Data listing
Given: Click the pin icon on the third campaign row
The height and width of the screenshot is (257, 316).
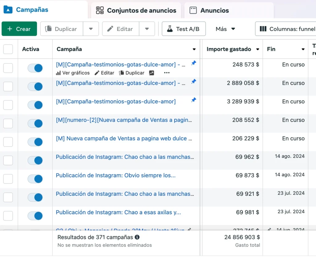Looking at the screenshot, I should tap(193, 100).
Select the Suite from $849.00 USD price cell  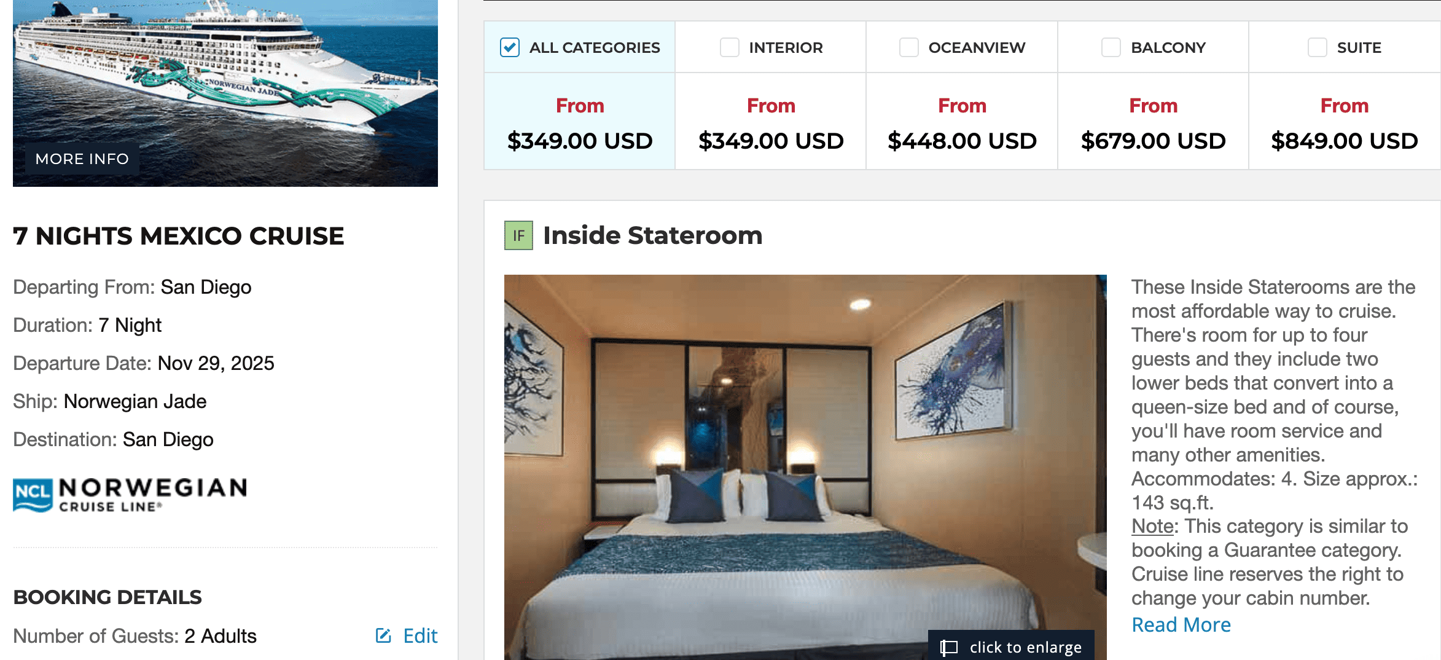point(1345,121)
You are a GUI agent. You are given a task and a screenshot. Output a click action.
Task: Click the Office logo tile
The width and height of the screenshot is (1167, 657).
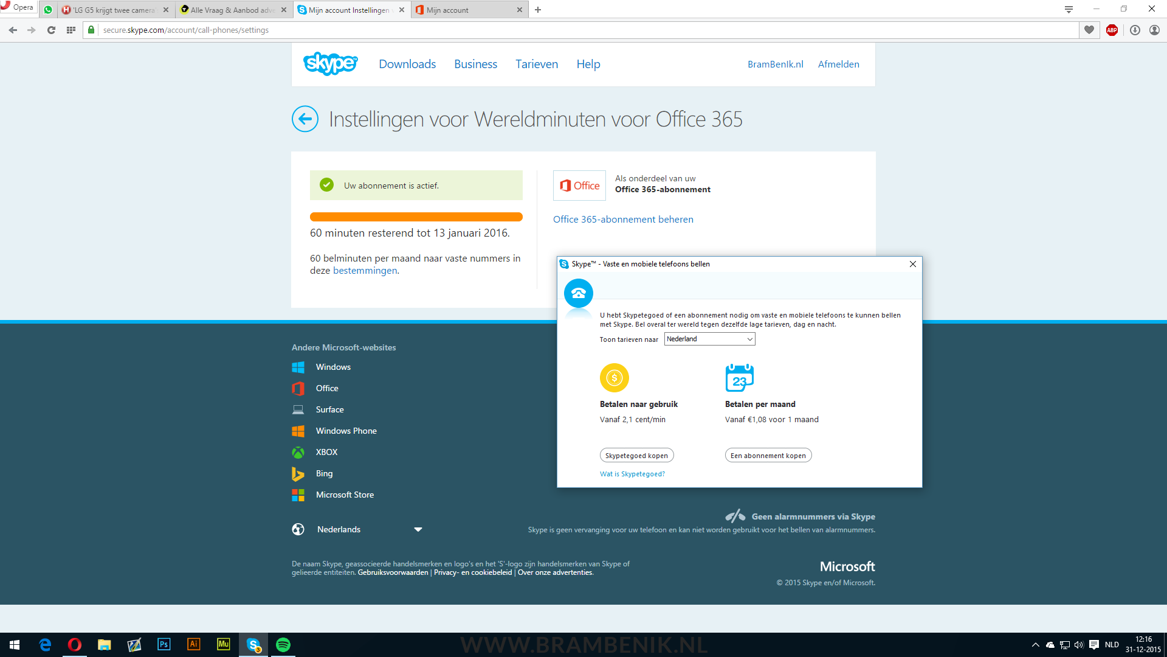579,186
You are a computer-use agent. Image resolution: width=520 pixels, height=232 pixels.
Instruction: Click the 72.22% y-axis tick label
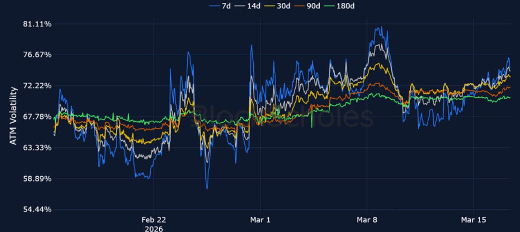38,86
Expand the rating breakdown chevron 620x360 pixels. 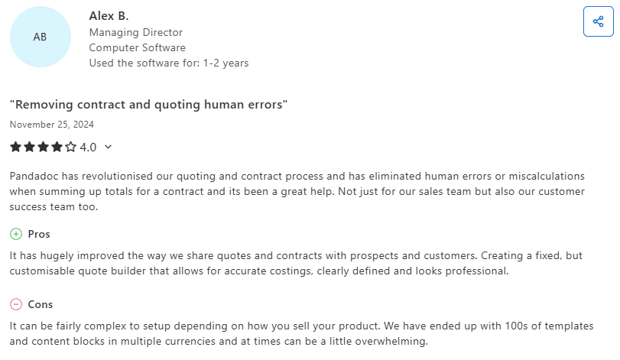pos(108,147)
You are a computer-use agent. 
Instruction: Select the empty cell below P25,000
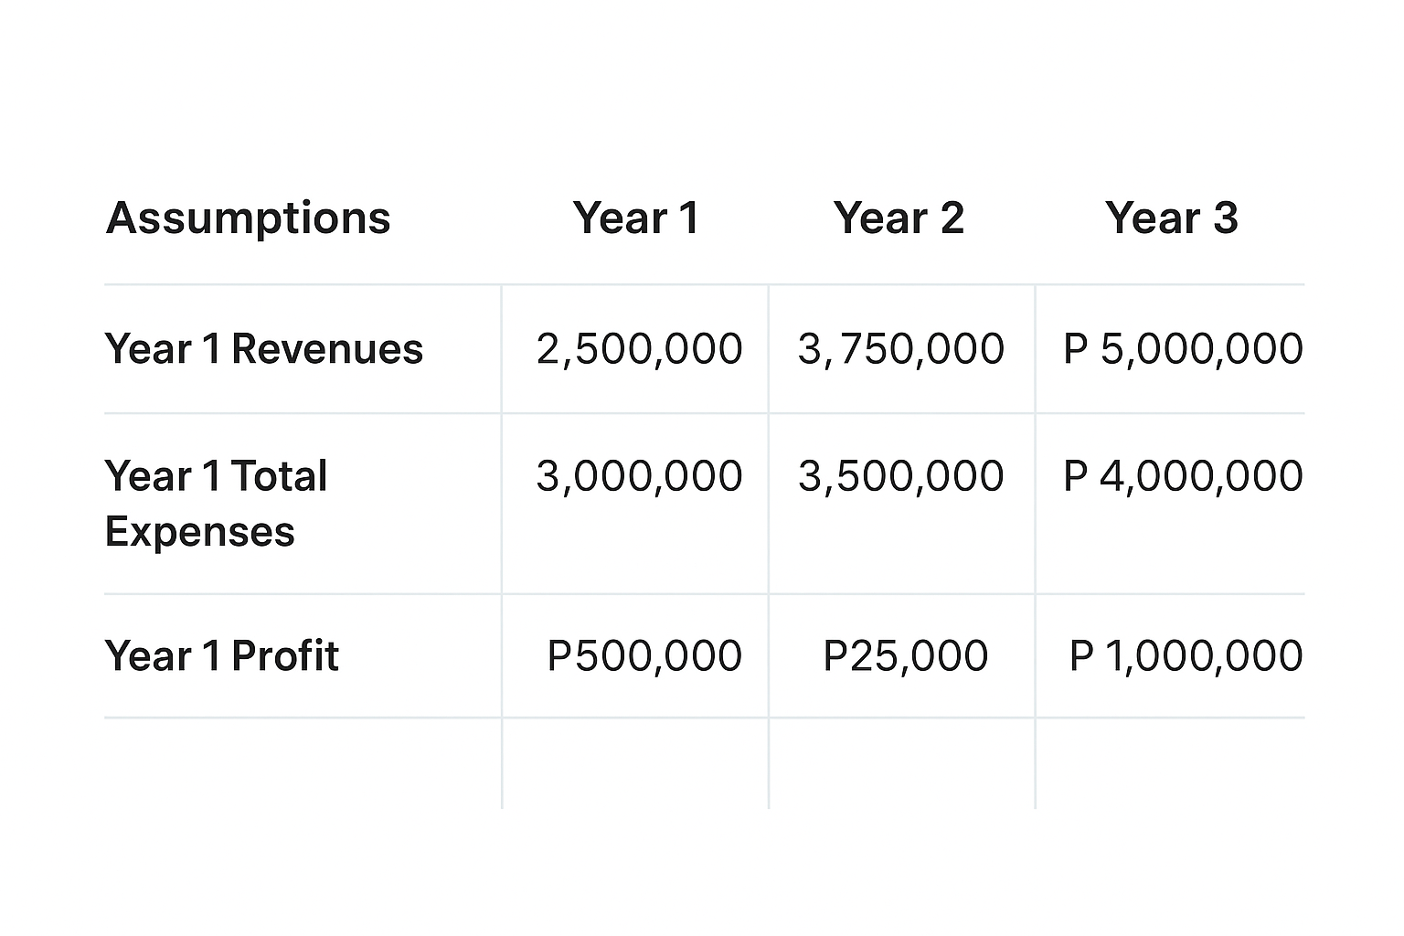(902, 763)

Directions
List each line of the items above that contains the string "width", treating uppercase and lowercase as distinct.

Written answer
The height and width of the screenshot is (257, 316).
The width and height of the screenshot is (1167, 657).
You are a computer-use agent. Image resolution: width=520 pixels, height=232 pixels.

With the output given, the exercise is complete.